_TASK ITEM_
Omit all pictures, and print word for word only the lines from the one containing "1400x852 pixels." through the end of the data.

(Stored data)
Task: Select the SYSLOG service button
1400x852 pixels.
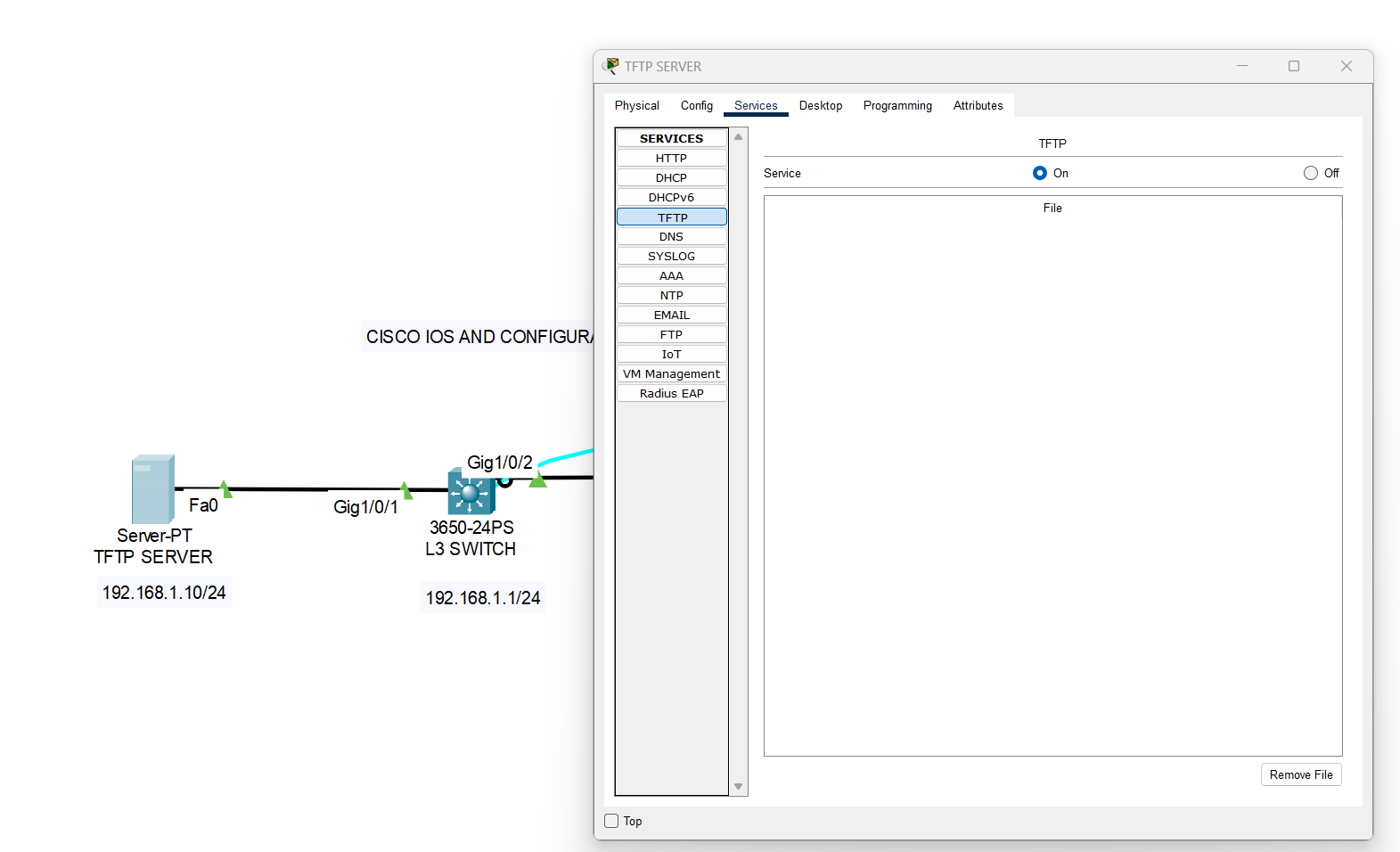Action: point(671,256)
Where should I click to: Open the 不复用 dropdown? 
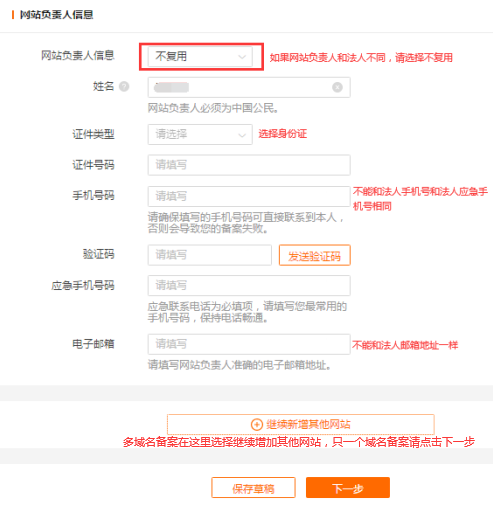[x=200, y=56]
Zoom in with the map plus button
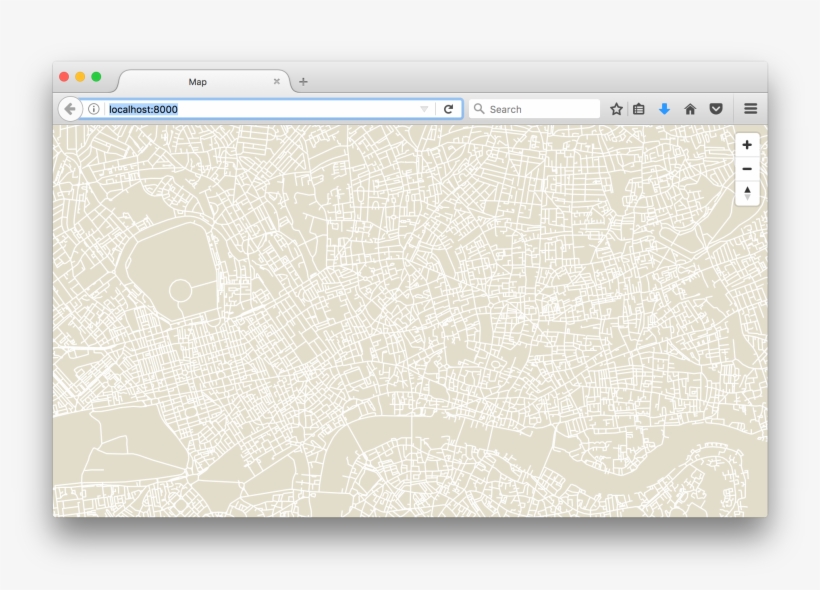The height and width of the screenshot is (590, 820). click(x=747, y=146)
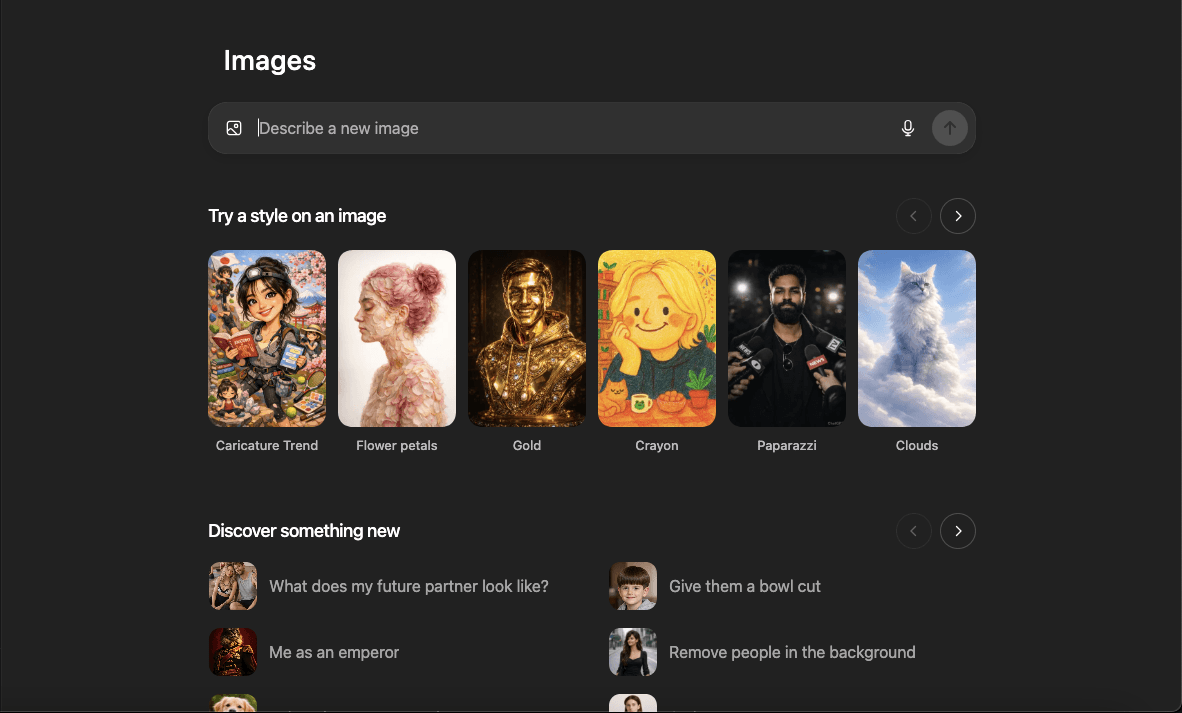This screenshot has height=713, width=1182.
Task: Click the emperor suggestion thumbnail icon
Action: pyautogui.click(x=233, y=652)
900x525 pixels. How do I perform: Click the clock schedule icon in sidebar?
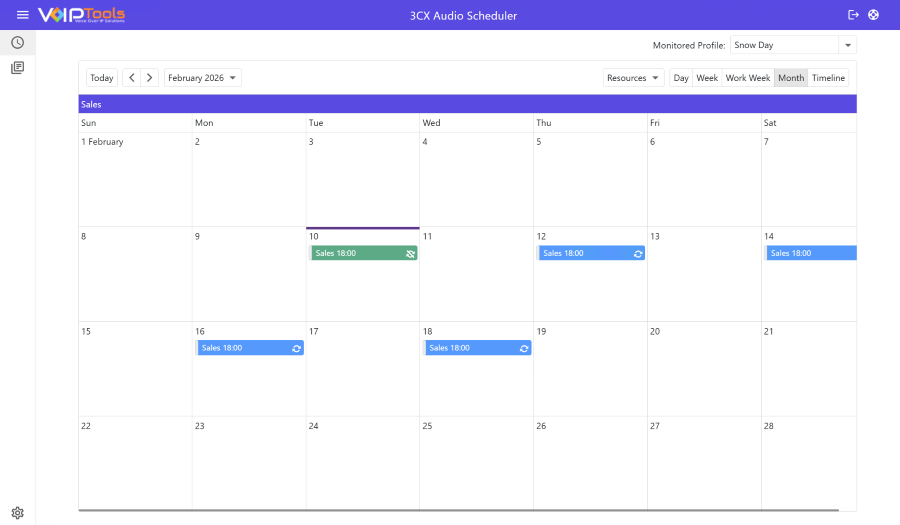[17, 42]
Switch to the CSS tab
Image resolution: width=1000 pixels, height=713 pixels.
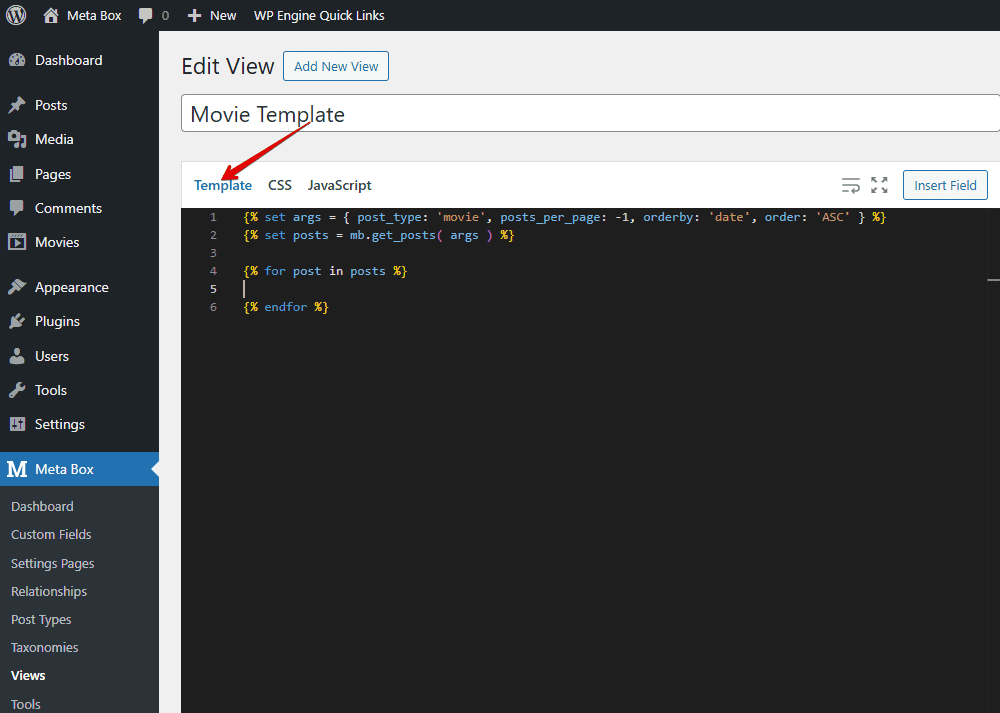tap(279, 185)
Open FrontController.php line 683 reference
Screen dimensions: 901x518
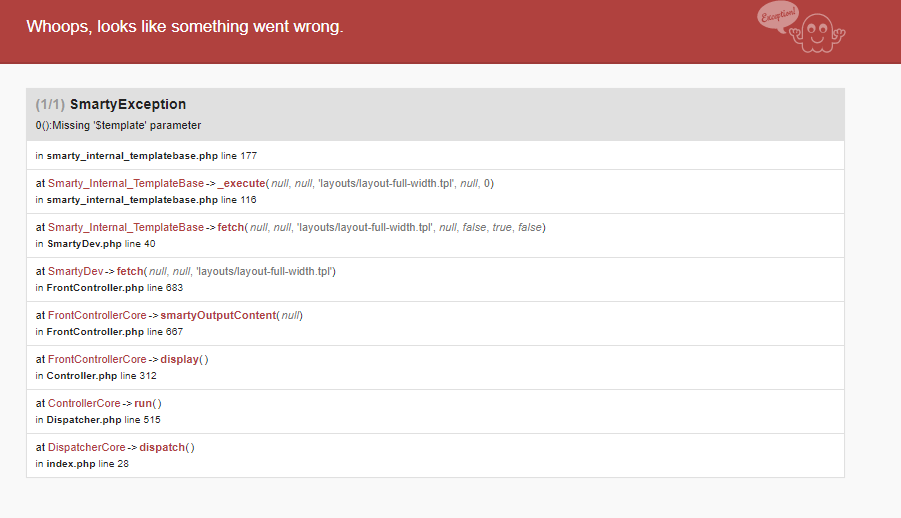click(97, 287)
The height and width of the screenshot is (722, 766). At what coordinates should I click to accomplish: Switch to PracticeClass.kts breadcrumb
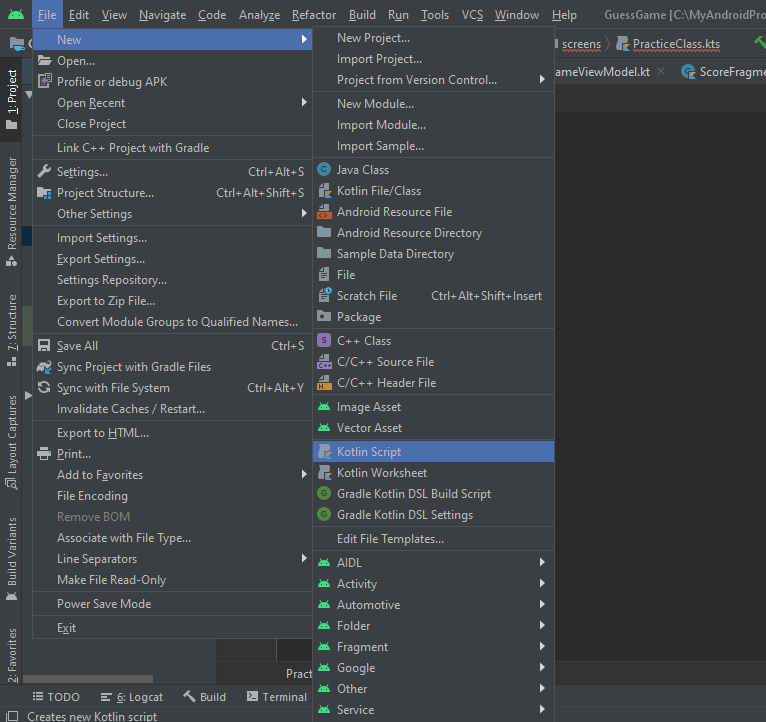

_OUTPUT FOR THIS TASK_
1400x852 pixels.
Action: point(671,256)
Where should I click to: Open the 不复用 dropdown? 
[x=200, y=56]
Zoom in with the map plus button
The height and width of the screenshot is (590, 820). click(x=747, y=146)
This screenshot has height=713, width=1182.
Task: Click the emperor suggestion thumbnail icon
Action: pyautogui.click(x=233, y=652)
900x525 pixels. How do I perform: Click the clock schedule icon in sidebar?
[17, 42]
Switch to the CSS tab
Image resolution: width=1000 pixels, height=713 pixels.
tap(279, 185)
Open FrontController.php line 683 reference
Screen dimensions: 901x518
click(97, 287)
The height and width of the screenshot is (722, 766). At what coordinates should I click to accomplish: Switch to PracticeClass.kts breadcrumb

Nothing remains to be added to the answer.